- _任务要求_
列出下列条目中含有“Given”一词的每一行，逐字照抄。

- _输入材料_
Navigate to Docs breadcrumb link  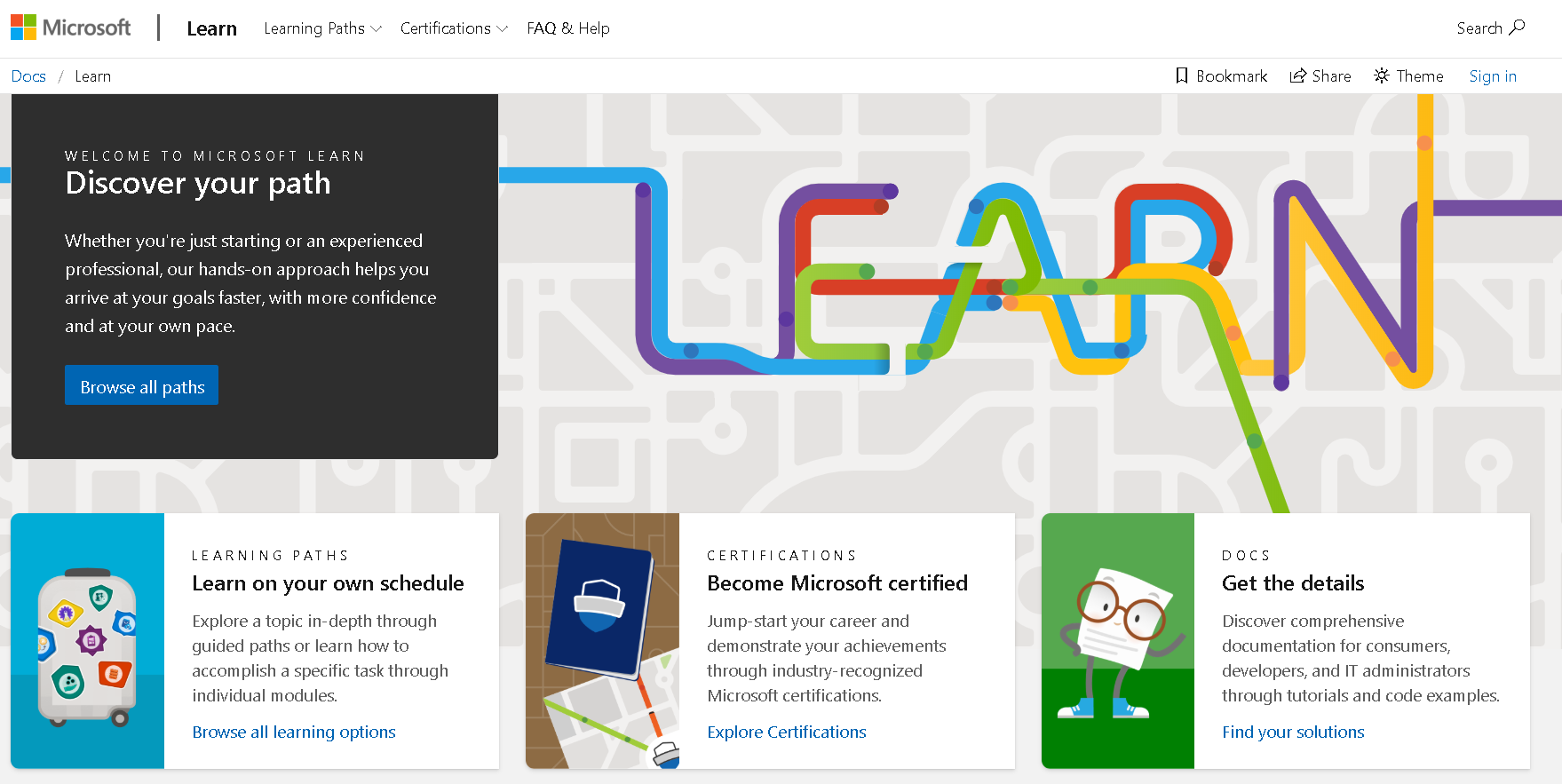pyautogui.click(x=28, y=76)
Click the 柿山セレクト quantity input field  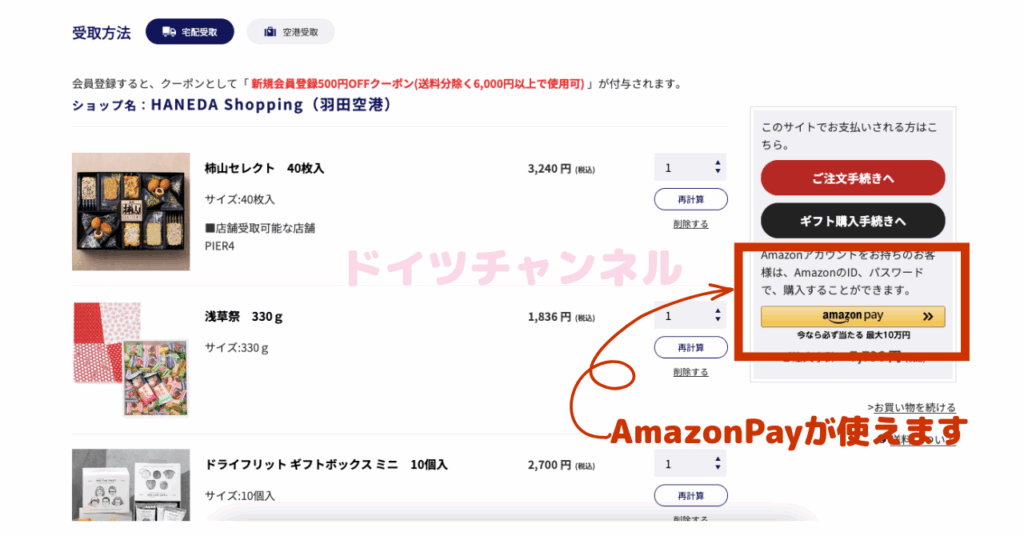coord(684,168)
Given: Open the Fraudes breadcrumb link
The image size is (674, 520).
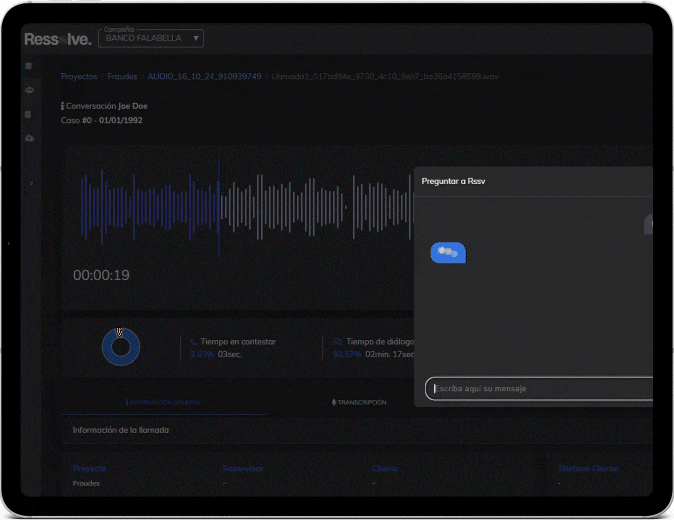Looking at the screenshot, I should (x=122, y=76).
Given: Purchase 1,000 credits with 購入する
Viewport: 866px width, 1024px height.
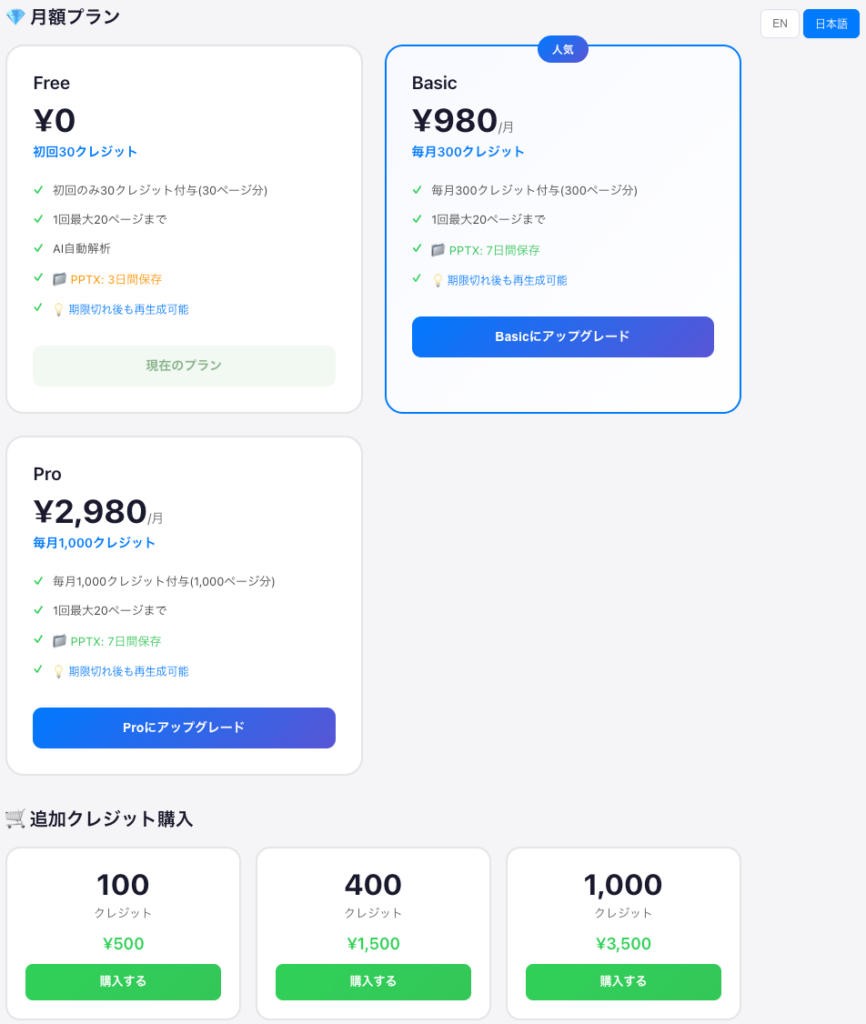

- _参考答案_
Given: Open the Fraudes breadcrumb link
Given: Purchase 1,000 credits with 購入する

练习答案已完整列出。